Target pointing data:
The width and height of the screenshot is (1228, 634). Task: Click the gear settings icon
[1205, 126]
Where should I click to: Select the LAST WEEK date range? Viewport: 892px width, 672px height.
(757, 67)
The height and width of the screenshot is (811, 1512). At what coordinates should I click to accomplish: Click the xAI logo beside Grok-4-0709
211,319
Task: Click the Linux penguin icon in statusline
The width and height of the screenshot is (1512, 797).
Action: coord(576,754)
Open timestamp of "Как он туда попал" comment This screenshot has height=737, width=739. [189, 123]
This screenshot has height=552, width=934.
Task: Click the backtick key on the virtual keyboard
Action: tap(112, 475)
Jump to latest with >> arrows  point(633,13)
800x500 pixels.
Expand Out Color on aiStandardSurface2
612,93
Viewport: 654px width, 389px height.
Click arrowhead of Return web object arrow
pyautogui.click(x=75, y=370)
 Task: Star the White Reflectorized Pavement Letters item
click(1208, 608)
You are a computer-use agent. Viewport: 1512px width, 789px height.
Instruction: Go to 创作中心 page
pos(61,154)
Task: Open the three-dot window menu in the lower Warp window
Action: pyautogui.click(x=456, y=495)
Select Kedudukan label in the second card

§ STATED PROBLEM
Copy every row above line for line, leaving each character unchanged.

§ SOLUTION
The width and height of the screenshot is (1228, 634). Task: Click the gear settings icon
[1205, 126]
Where should I click to: Select the LAST WEEK date range? Viewport: 892px width, 672px height.
(757, 67)
The height and width of the screenshot is (811, 1512). At what coordinates should I click to accomplish: Click the xAI logo beside Grok-4-0709
211,319
Task: Click the Linux penguin icon in statusline
The width and height of the screenshot is (1512, 797).
Action: coord(576,754)
Open timestamp of "Как он туда попал" comment This screenshot has height=737, width=739. [189, 123]
This screenshot has height=552, width=934.
Task: Click the backtick key on the virtual keyboard
Action: tap(112, 475)
Jump to latest with >> arrows  point(633,13)
800x500 pixels.
Expand Out Color on aiStandardSurface2
612,93
Viewport: 654px width, 389px height.
Click arrowhead of Return web object arrow
pyautogui.click(x=75, y=370)
 Task: Star the White Reflectorized Pavement Letters item
click(1208, 608)
You are a computer-use agent. Viewport: 1512px width, 789px height.
Instruction: Go to 创作中心 page
pos(61,154)
Task: Open the three-dot window menu in the lower Warp window
Action: pyautogui.click(x=456, y=495)
Select Kedudukan label in the second card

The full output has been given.